_Exercise_
Your task is to output all the records below, word for word.
==*==
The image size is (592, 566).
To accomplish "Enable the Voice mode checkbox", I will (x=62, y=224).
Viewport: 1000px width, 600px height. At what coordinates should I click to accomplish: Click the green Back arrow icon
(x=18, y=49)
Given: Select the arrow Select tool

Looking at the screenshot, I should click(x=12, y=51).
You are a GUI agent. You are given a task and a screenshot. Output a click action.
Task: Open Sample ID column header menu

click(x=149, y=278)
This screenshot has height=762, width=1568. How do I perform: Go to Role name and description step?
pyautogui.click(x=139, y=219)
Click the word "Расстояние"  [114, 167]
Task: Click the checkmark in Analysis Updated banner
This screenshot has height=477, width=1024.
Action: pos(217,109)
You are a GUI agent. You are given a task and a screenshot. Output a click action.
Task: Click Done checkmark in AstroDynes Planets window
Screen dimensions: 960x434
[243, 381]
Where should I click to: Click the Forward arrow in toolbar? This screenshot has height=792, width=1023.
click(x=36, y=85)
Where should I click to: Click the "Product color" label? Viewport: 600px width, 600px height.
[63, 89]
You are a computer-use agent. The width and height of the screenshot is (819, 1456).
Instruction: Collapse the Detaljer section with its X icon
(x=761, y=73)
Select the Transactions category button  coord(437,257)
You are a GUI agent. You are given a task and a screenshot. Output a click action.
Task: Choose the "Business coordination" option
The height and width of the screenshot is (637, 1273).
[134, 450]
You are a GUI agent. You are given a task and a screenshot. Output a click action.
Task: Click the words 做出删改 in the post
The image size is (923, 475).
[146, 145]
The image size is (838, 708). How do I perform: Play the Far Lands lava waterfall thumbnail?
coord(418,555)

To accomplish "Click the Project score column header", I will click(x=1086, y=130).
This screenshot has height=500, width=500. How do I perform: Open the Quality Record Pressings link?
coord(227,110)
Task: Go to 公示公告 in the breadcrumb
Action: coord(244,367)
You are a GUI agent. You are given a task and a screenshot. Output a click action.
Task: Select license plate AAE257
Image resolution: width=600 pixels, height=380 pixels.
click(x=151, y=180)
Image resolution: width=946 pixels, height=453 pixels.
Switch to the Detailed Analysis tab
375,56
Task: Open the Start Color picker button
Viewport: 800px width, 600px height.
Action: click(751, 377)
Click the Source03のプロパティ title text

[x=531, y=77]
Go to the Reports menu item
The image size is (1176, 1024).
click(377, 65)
==*==
_Task response_
The image size is (592, 566).
To accomplish "Enable the Voice mode checkbox", I will (x=62, y=224).
Viewport: 1000px width, 600px height. At what coordinates should I click to accomplish: Click the green Back arrow icon
(x=18, y=49)
Given: Select the arrow Select tool

Looking at the screenshot, I should click(x=12, y=51).
You are a GUI agent. You are given a task and a screenshot. Output a click action.
Task: Open Sample ID column header menu

click(x=149, y=278)
This screenshot has height=762, width=1568. How do I perform: Go to Role name and description step?
pyautogui.click(x=139, y=219)
Click the word "Расстояние"  [114, 167]
Task: Click the checkmark in Analysis Updated banner
This screenshot has height=477, width=1024.
Action: pos(217,109)
You are a GUI agent. You are given a task and a screenshot. Output a click action.
Task: Click Done checkmark in AstroDynes Planets window
Screen dimensions: 960x434
[243, 381]
Where should I click to: Click the Forward arrow in toolbar? This screenshot has height=792, width=1023.
click(x=36, y=85)
Where should I click to: Click the "Product color" label? Viewport: 600px width, 600px height.
[63, 89]
You are a computer-use agent. The width and height of the screenshot is (819, 1456).
Instruction: Collapse the Detaljer section with its X icon
(x=761, y=73)
Select the Transactions category button  coord(437,257)
You are a GUI agent. You are given a task and a screenshot. Output a click action.
Task: Choose the "Business coordination" option
The height and width of the screenshot is (637, 1273).
[134, 450]
You are a GUI agent. You are given a task and a screenshot. Output a click action.
Task: Click the words 做出删改 in the post
The image size is (923, 475).
[146, 145]
The image size is (838, 708). How do I perform: Play the Far Lands lava waterfall thumbnail?
coord(418,555)

To accomplish "Click the Project score column header", I will click(x=1086, y=130).
This screenshot has height=500, width=500. How do I perform: Open the Quality Record Pressings link?
coord(227,110)
Task: Go to 公示公告 in the breadcrumb
Action: coord(244,367)
You are a GUI agent. You are given a task and a screenshot. Output a click action.
Task: Select license plate AAE257
Image resolution: width=600 pixels, height=380 pixels.
click(x=151, y=180)
Image resolution: width=946 pixels, height=453 pixels.
Switch to the Detailed Analysis tab
375,56
Task: Open the Start Color picker button
Viewport: 800px width, 600px height.
Action: click(751, 377)
Click the Source03のプロパティ title text

[x=531, y=77]
Go to the Reports menu item
The image size is (1176, 1024).
click(377, 65)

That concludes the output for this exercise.